President Anastasiades

THERE was a great degree of superficiality in President Anastasiades’ exclusive comments to the CyBC about his plans to combat corruption in the police force and the public sector. In the absence of any other news on the public holiday, the comments must have been considered a Godsend by the media, which gave them more airplay than they merited.

Among other things, Anastasiades expressed his determination to take measures that would clean up the force. He said: “It is a pity for a force, which has so many successes to show, to be shamed in this way and for mistaken impressions to be created against honest officers by the minority of the corrupt.” He also sent, what was described as “a very clear message” to the criminal underworld – its end was coming.

Corruption, in the public sector, but mainly in the police force, was one of the problems the president would deal with immediately after the end of his summer holidays, it was reported. Pledges such as these, apart from their superficiality, imply that the president has no confidence or faith in the work being done by his minister of justice and public order or by the police chief. Just a couple of weeks ago, the two held a joint news conference to inform the public about their anti-corruption campaign in the force and the difficulties they were encountering.

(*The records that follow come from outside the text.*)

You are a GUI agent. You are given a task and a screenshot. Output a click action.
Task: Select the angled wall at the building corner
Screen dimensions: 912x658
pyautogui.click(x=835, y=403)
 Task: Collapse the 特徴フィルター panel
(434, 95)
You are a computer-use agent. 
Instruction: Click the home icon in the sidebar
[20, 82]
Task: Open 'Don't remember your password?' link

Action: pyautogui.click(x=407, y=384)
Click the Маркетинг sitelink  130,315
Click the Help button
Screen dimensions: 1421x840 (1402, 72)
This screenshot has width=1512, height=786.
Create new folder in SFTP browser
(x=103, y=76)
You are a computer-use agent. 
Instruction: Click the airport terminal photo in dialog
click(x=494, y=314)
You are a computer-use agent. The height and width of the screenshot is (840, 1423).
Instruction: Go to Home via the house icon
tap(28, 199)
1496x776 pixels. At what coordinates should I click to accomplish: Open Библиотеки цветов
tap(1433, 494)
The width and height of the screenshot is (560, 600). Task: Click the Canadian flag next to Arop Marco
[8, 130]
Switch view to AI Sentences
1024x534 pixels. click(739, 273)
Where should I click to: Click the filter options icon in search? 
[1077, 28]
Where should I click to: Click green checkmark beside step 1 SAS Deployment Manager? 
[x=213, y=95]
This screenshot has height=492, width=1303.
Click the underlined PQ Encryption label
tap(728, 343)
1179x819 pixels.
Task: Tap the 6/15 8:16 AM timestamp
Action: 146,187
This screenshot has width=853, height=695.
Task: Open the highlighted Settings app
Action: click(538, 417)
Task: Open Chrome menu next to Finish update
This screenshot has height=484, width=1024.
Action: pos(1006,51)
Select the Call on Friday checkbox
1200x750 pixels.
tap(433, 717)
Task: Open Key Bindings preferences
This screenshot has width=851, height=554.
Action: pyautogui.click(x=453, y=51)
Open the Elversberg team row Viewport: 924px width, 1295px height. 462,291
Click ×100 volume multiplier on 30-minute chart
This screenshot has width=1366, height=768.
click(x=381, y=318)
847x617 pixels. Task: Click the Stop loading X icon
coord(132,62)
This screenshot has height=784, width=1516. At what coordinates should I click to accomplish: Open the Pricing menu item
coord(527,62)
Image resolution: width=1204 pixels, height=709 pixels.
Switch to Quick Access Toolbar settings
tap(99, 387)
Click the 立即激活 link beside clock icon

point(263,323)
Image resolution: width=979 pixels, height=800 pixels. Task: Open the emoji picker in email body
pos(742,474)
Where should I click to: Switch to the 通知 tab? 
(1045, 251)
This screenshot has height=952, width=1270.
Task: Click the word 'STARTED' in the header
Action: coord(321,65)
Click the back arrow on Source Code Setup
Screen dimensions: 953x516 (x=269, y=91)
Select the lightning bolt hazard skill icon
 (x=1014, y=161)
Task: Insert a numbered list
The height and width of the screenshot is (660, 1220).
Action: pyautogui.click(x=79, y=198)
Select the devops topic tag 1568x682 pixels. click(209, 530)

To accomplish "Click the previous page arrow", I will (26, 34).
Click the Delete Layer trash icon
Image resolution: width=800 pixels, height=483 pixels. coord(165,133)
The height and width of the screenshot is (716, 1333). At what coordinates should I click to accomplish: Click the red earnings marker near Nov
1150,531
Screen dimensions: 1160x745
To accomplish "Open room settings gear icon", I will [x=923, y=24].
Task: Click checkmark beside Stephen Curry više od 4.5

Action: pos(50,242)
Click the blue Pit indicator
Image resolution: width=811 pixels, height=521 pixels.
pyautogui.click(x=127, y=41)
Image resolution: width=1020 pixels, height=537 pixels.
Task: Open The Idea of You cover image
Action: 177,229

Admittedly, this was followed by the revelation of the bungling by the police of an Interpol tip-off about a paid assassination, sparking heavy criticism from the media and the parties, some of which called for the resignation of the minister. It is these public attacks that Anastasiades responded to with his comments to the CyBC. But the assurance that he would take control after his holiday, like a superman with expertise in combating corruption and crushing the criminal underworld, was a bit too much. Why does he have a minister of justice and chief of police if he has to personally clean the force of corruption?

The reality is that corruption is so widespread, in the public sector and police, it would require a lot more than a few measures that would be taken by the president to root it out. Such an enterprise would require months of detailed planning, the recruitment of people who will be in charge of the campaign, changes in the laws that limit the powers of law enforcers and protect the corrupt as well as the introduction of new regulations. All this cannot be done in a few days by the president or anyone else for that matter.

If the president is serious about combating corruption good intentions and brave words are not enough. He needs a well-thought out plan and the resolve to enforce it. Anything less is just rhetoric for the benefit of the media.